At GEICO, the business problem is to transform the claims experience from intake to settlement using Generative AI, making claims faster, more accurate, and more transparent.
Requirements
- 5+ years of experience in applied machine learning or AI product engineering, including 2+ years working with Generative AI or LLMs.
- Deep hands-on expertise in Python, LangChain, LlamaIndex, Hugging Face, or OpenAI/Anthropic APIs.
- Proven ability to design, prototype, and ship AI solutions in real-world domains (e.g., insurance, healthcare, finance, or legal).
- Strong understanding of retrieval-augmented generation (RAG), prompt engineering, text-to-structure extraction, and vector database design.
- Ability to lead through influence, driving vision, technical direction, and experimentation within a small, cross-functional team.
- A track record of turning research ideas into working products with measurable outcomes.
- Experience in building machine learning models.
Responsibilities
- Design and lead applied AI initiatives across the claim lifecycle (e.g., Claim intake, automation, document understanding, adjuster assist, fraud detection, coverage reasoning).
- Prototype and build GenAI-powered tools from RAG pipelines and domain-tuned LLMs to intelligent workflow agents that operate on structured and unstructured claims data.
- Experiment rigorously: define hypotheses, run evaluations, measure impact, and refine models in production.
- Collaborate cross-functionally with product, data, and claims operations to translate pain points into scalable AI solutions.
- Guide a small team of engineers and scientists by influence, providing technical direction and mentorship on AI architecture, experimentation, and deployment.
- Set standards for AI reliability, interpretability, and governance tailored to claims and regulatory constraints.

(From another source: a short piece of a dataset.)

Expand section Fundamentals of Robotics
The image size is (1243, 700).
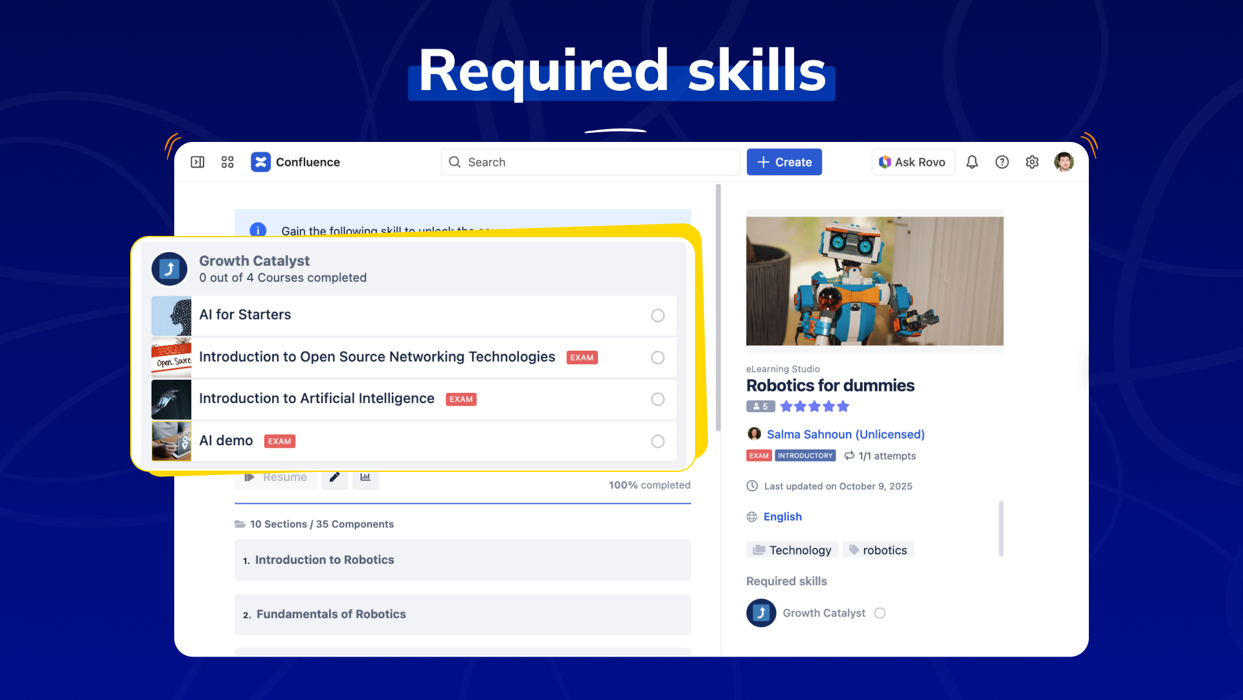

- Stay on the frontier of AI capabilities continuously evaluating new tools, models, and frameworks to apply responsibly in claims contexts.
Other
- A builder first hands-on with code, experiments, and prototypes.
- A strategic thinker who connects emerging AI capability with tangible business impact.
- A collaborative problem solver who thrives in ambiguous, high-ownership environments.
- Motivated by real-world outcomes, not just model performance.
- Strong communication skills capable of articulating technical insights to business and product stakeholders.